That's how you dismiss a food as a toy.


No, it's how you take food very seriously.

I'm fine with the idea of meal replacements, but:

1) I think they already exist. They just aren't marketed to trendy 20-somethings. (This is what Soylent does well and why, I assume, they're getting investment. The actual product can be completely reformulated until it comes reasonably close to being a good meal replacement: It's the brand that's become valuable.)

2) The Soylent team sounded like such snake-oil salesmen out of the gate that they simply don't have much credibility, as far as I'm concerned. With all of the made-up benefits they touted at the start, now they have to dig themselves out a deep pit of bullshit to actually demonstrate the value of their product.

It's important that we don't treat this kind of food product like a toy. Which is why it's important to be critical of unsupported claims. (And critical of supported claims, as well.) Especially those made by young people with no particular background in the field they're purporting to be experts in. Food is not a toy. It's not Tumblr. It's not Zynga. It's something we require to survive.


Do you ask for the same level of rigorousness when McDonalds release a new item on their menu? I'd hazard a guess that more people consume that new item than anyone will ever consume in Soylent.

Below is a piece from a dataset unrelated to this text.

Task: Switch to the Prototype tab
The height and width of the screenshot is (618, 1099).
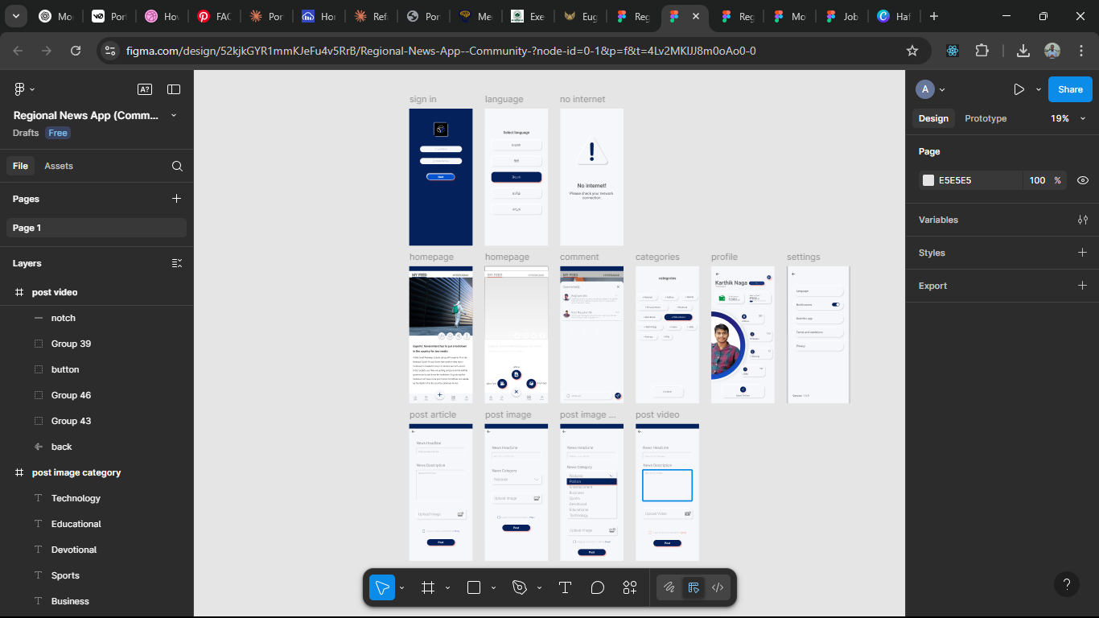Action: coord(985,118)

Remember supersize me, that guy started having liver problems from eating McDonalds... Yet nothing changes and McDonalds keeps selling crap.

Food is a toy, and Soylent are very far down the scale of "bad food products I can buy"

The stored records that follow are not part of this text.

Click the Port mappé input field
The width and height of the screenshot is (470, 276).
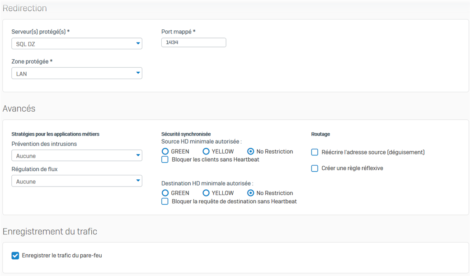(193, 42)
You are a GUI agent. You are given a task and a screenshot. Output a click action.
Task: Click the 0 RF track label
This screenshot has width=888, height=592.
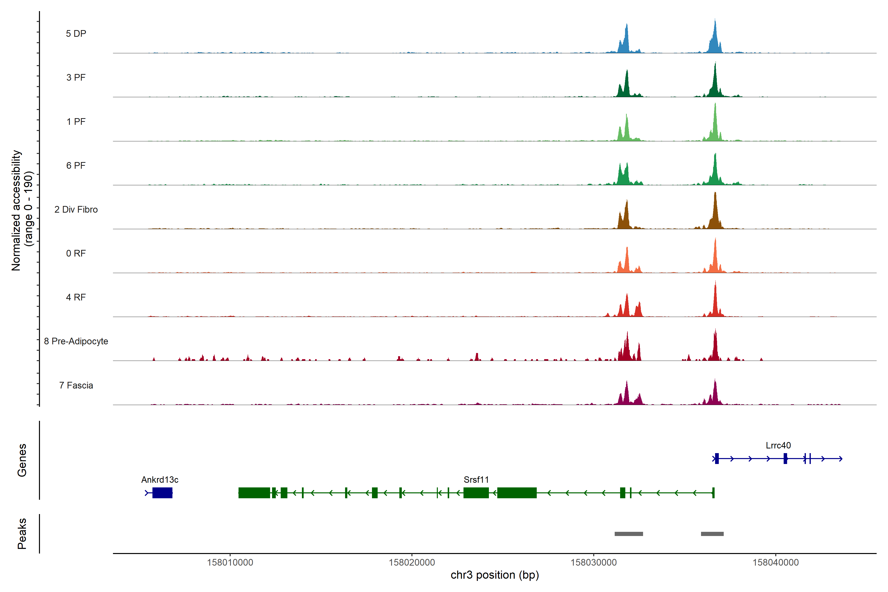[76, 253]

> "Do you ask for the same level of rigorousness when McDonalds release a new item on their menu?"

If this new menu item is intended to be eaten full-time to the exclusion of everything else: yes.

If Soylent's angle was "running late? don't have time? give Soylent a go!" I don't think anyone would have a problem with it. The claim that bothers people is that it obviates the need for any other food.


Do I request that McDonald's not lie about the nutritional quality of their food? Yes, as a matter of fact I do.

Not all food is super-healthy, and that's fine. I like tasty food that's not particularly good for me sometimes.

This is not what Soylent claims to be. It claims to be something you can replace almost all of your food intake with and remain healthy.


If McDonald actually advocated the diet the Supersize Me guy had, then I suspect far more people would be concerned. I don't think the food substance is what has people concerned here; rather the hype and claims surrounding it are concerning.

On the other hand... http://en.wikipedia.org/wiki/Fat_Head


People are concerned about the hype? Not the product?

So does it concern you that in McDonalds ads there are always attractive slim people, when in fact at most stores you see average looking obese people?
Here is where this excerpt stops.